**TEXT ZUM LESEN**
-----

Neukölln macht leider oft nicht die positivsten Schlagzeilen.  

An diesem Wochenende soll dort allerdings die Kunst und Kultur im Mittelpunkt stehen. 

»Urbane Stille« ist das diesjährige Thema bei dem Kulturfestival  48 Stunden Neukölln.  Was es dort alles zu hören und zu sehen gibt, kannst du dem umfangreichen Programm entnehmen. Die meisten Veranstaltungen können kostenlos besucht werden.

Aber natürlich habe ich auch außerhalb Neuköllns wieder vieles gefunden, was mir interessant erscheint.

-----

**BEREITGESTELLTES MATERIAL**
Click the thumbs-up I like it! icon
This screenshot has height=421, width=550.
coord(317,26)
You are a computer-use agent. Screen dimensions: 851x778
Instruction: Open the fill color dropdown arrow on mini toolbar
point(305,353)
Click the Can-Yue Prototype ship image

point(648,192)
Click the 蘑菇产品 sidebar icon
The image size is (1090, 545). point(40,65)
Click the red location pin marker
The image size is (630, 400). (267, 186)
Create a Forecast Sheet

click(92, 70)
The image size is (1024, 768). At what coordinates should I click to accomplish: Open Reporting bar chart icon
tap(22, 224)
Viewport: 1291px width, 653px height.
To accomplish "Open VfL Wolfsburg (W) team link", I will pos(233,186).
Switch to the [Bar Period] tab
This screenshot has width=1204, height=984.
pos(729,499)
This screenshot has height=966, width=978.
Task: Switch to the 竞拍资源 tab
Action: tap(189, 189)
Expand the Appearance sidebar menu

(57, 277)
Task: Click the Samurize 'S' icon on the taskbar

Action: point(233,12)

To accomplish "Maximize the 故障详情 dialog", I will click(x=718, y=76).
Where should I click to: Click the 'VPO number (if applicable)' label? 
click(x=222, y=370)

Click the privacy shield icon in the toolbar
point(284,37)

-----

**AUFGABE**
Führe den Text über das Kulturfestival 48 Stunden Neukölln nach seinem letzten Satz fort.

**ENDERGEBNIS**
Viel Spaß beim Lesen und Entdecken

wünscht

Christoph, der Berlinspazierer 🚶‍♂️

Deutsches Sportforum entdecken

Auch, wenn ich glaube, dass ich mich einigermaßen gut auskenne in Berlin, gibt es doch immer wieder Neues zu entdecken.  In dieser Woche war das für mich das Gelände des Deutschen Sportforums neben dem Olympiastadion.

Anlässlich der Fußball-EM 2024  wird dort im »Haus des deutschen Sports« eine sehenswerte Ausstellung zum Thema »Fußball im Nationalsozialismus«  gezeigt.  Wie das Olympiastadion ist auch die Architektur auf diesem Gelände sehr geprägt von der Zeit des Nationalsozialismus. Auch wenn die Planungen für die Anlage schon in den 1920er-Jahren begonnen haben.

Der Sport war für die Nazis ein wichtiges Mittel, die Menschen für ihre Ideologie zu begeistern. Das beste Beispiel dafür sind natürlich die Olympischen Spiele von 1936.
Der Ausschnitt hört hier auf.